In a Dataframe "df" I have a column called "Company". In there I have a list of companies that end with "- CP" the problem is that the spaces are not always in the same place and in some of the entries the dash "-" is missing. I want to remove the "-CP" from all entries.
Input
Company |
---|
Intest Apple - CP |
Intest Apple -CP |
Intest Apple-CP |
Intest Apple - CP |
Intest Apple CP |
Howard P Delta - CP |
Output
Company |
---|
Intest Apple |
Intest Apple |
Intest Apple |
Intest Apple |
Intest Apple |
Howard P Delta |
This is the code that I have, but when I run it nothing changes
df['Company'] = df['Company'].str.replace("-CP'","")
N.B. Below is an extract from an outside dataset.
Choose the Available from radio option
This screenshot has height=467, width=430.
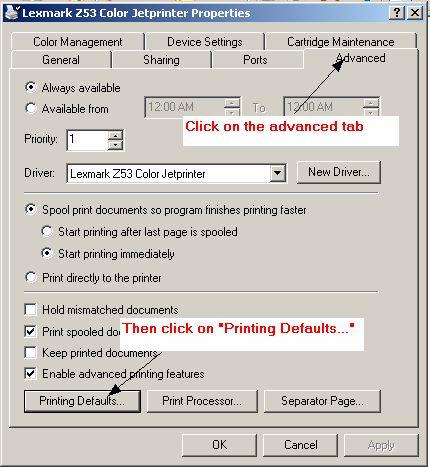[31, 108]
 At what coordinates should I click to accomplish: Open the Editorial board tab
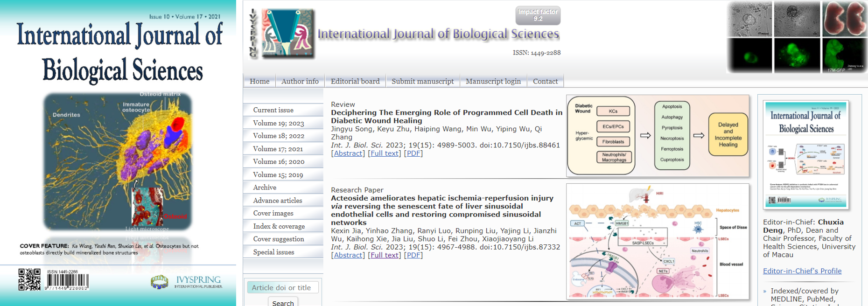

df['Company'] = df['Company'].str.replace("- CP'","")
df['Company'] = df['Company'].str.replace(" - CP'","")
CodePudding user response:
df['Company']=df['Company'].str.replace("-CP","")
df['Company'] = df['Company'].str.replace("- CP","")
df['Company'] = df['Company'].str.replace(" - CP","")
CodePudding user response:
You could use str.replace
with a regular expression to include the case were the dash can by missing (-?
) and all variations of spaces between the CP
string.
company = df.Company.str.replace('\s*-?\s*CP\s*$','', regex=True)
Output from company
Out[5]:
0 Intest Apple
1 Intest Apple
2 Intest Apple
3 Intest Apple
4 Intest Apple
5 Howard P Delta
Name: Company, dtype: object